Look at the following sentence:

'He used to work as a stripper.'


The new structure is 'used to' for talking about past discontinued states & habits. Here the situation is about a teacher who was a stripper & changed lifestyles to become a teacher.

The questions you ask should really keep to the following guidelines:

1. That the target item is not part of the question. e.g.. 'Did he use to be a plumber?' can be confusing if they haven't got a handle on 'used to' to begin with.

2. That there should not be too many questions.

3. That the questions should be easy to understand & answer. 'Yes/No questions' are suitable.


So, given these rules, here are some suggested questions:

1. What's his job now? He's a teacher.

2. What did he do when he lived in London? He was a stripper.

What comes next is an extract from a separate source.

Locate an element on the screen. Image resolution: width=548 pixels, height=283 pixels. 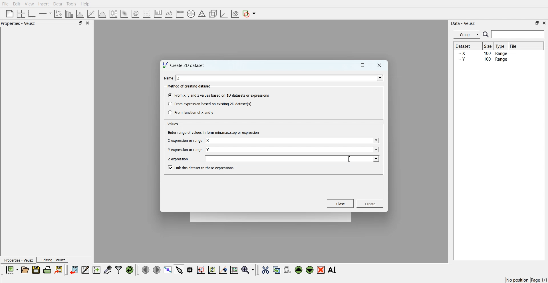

3. Did he work as a stripper once or over a period of time? Over a period of time.

4. Did he stop stripping? Yes

5. Is he a stripper now? No


The last two questions might not be necessary. And sometimes you might cheat slightly by giving it away in the last sentence eg. So are we talking about a present plan or a future plan? Future - for the present continuous / So are we criticising a present or past action? Past - should(n't)'ve. And also the nearer your students' mother tongue is to English, the more you can get away with.

You must remember with concept questions that only one or two students will answer the questions so what about the others? Clearly they are necessary but don't forget successive checks in the following practice stages.

And I wouldn't make them up on the spur of the moment - they need to be planned, written down beforehand when you write your lesson plan. You could find yourself in a mess if they are more confusing than clarifying.

Concept questions are not confined to structures & functions - they work just as well with vocabulary items. Here we've been talking about using them in presentations but there's no reason you can't use them anytime to check understanding.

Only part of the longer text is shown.